XMMO - XMMO: High-Turnover Portfolio Of Mid Caps

2023-11-01 04:08:42 ET

Summary

  • XMMO is a high-turnover portfolio of racy mid-caps picked from the S&P 400.
  • XMMO has nice liquidity and a fairly adequate 34 bps expense ratio, especially assuming its turnover.
  • Investors seeking a factor-centered mid-cap fund as a substitution for IJH, MDY, etc. should shortlist this ETF as the results it has delivered since July 2019 are mostly solid.
  • Alas, its ability to compete with the mega/large-cap echelon is questionable.
  • Overall, precisely like in December 2022, I struggle to find a sufficient argument for a Buy rating.

The Invesco S&P MidCap Momentum ETF ( XMMO ) has a strategy based on the high-momentum component of the S&P 400 index.
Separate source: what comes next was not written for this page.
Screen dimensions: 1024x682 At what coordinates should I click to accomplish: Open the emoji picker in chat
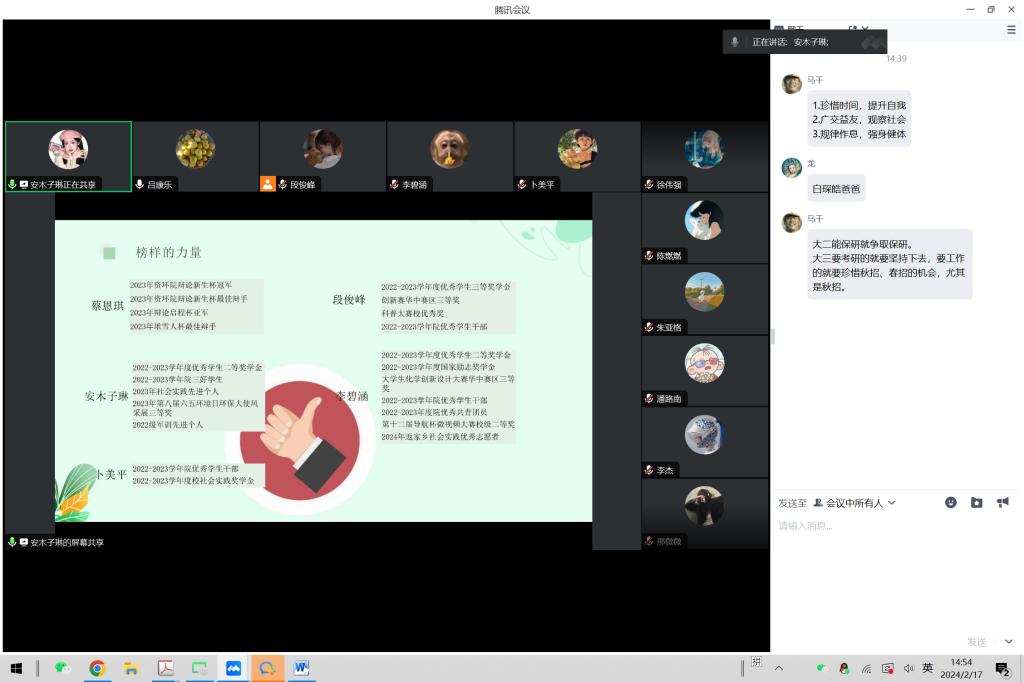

The previous time I covered this investment vehicle was in December 2022, when I did not find a sufficient reason for a Buy rating, predominantly because I questioned the reliability of its earnings yield, which was heavily influenced by XMMO's allocations to cyclical sectors like energy. Since then, XMMO has grossly underperformed the S&P 500 index, eking out a total return of only 2.45%.

Seeking Alpha

Today's note is supposed to provide an updated factor exposure overview, touch upon its performance, and elaborate on whether XMMO's strategy deserves a rating upgrade or not.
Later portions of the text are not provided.